[Bitcoin-development] Long-term mining incentives

Melvin Carvalho melvincarvalho at gmail.com
Thu May 14 00:44:01 UTC 2015

On 11 May 2015 at 18:28, Thomas Voegtlin <thomasv at electrum.org> wrote:

> The discussion on block size increase has brought some attention to the
> other elephant in the room: Long-term mining incentives.
> Bitcoin derives its current market value from the assumption that a
> stable, steady-state regime will be reached in the future, where miners
> have an incentive to keep mining to protect the network. Such a steady
> state regime does not exist today, because miners get most of their
> reward from the block subsidy, which will progressively be removed.
> Thus, today's 3 billion USD question is the following: Will a steady
> state regime be reached in the future? Can such a regime exist? What are
> the necessary conditions for its existence?
> Satoshi's paper suggests that this may be achieved through miner fees.
> Quite a few people seem to take this for granted, and are working to
> make it happen (developing cpfp and replace-by-fee). This explains part
> of the opposition to raising the block size limit; some people would
> like to see some fee pressure building up first, in order to get closer
> to a regime where miners are incentivised by transaction fees instead of
> block subsidy. Indeed, the emergence of a working fee market would be
> extremely reassuring for the long-term viability of bitcoin. So, the
> thinking goes, by raising the block size limit, we would be postponing a
> crucial reality check. We would be buying time, at the expenses of
> Bitcoin's decentralization.
> OTOH, proponents of a block size increase have a very good point: if the
> block size is not raised soon, Bitcoin is going to enter a new, unknown
> and potentially harmful regime. In the current regime, almost all
> transaction get confirmed quickly, and fee pressure does not exist. Mike
> Hearn suggested that, when blocks reach full capacity and users start to
> experience confirmation delays and confirmation uncertainty, users will
> simply go away and stop using Bitcoin. To me, that outcome sounds very
> plausible indeed. Thus, proponents of the block size increase are
> conservative; they are trying to preserve the current regime, which is
> known to work, instead of letting the network enter uncharted territory.
> My problem is that this seems to lacks a vision. If the maximal block
> size is increased only to buy time, or because some people think that 7
> tps is not enough to compete with VISA, then I guess it would be
> healthier to try and develop off-chain infrastructure first, such as the
> Lightning network.
> OTOH, I also fail to see evidence that a limited block capacity will
> lead to a functional fee market, able to sustain a steady state. A
> functional market requires well-informed participants who make rational
> choices and accept the outcomes of their choices. That is not the case
> today, and to believe that it will magically happen because blocks start
> to reach full capacity sounds a lot like like wishful thinking.
> So here is my question, to both proponents and opponents of a block size
> increase: What steady-state regime do you envision for Bitcoin, and what
> is is your plan to get there? More specifically, how will the
> steady-state regime look like? Will users experience fee pressure and
> delays, or will it look more like a scaled up version of what we enjoy
> today? Should fee pressure be increased jointly with subsidy decrease,
> or as soon as possible, or never? What incentives will exist for miners
> once the subsidy is gone? Will miners have an incentive to permanently
> fork off the last block and capture its fees? Do you expect Bitcoin to
> work because miners are altruistic/selfish/honest/caring?
> A clear vision would be welcome.

I am guided here by Satoshi's paper:

"Commerce on the Internet has come to rely almost exclusively on financial
institutions serving as trusted third parties to process electronic
payments. While the system works well enough for *most transactions*"
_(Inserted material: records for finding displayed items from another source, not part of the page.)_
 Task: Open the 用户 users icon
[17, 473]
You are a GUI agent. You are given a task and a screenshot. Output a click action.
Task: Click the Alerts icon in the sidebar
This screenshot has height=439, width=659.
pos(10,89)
This suggests to me that most tx will occur off-block with the block chain
used for settlement.  Indeed Satoshi was working on a trust based market
before he left.

If commerce works well enough off-block with zero trust settlement
supporting it, people might even forget that the block chain exists, like
with gold settlement.  But it can be used for transactions.  To this end I
welcome higher fees, so that the block chain becomes the reserve currency
of the internet and is used sparingly.

But as Gavin pointed out, bitcoin is still an experiment and we are all
still learning.  We are also learning from alt coin mechanisms.  I am
unsure there is huge urgency here, and would lean towards caution as
bitcoin infrastructure rapidly grows.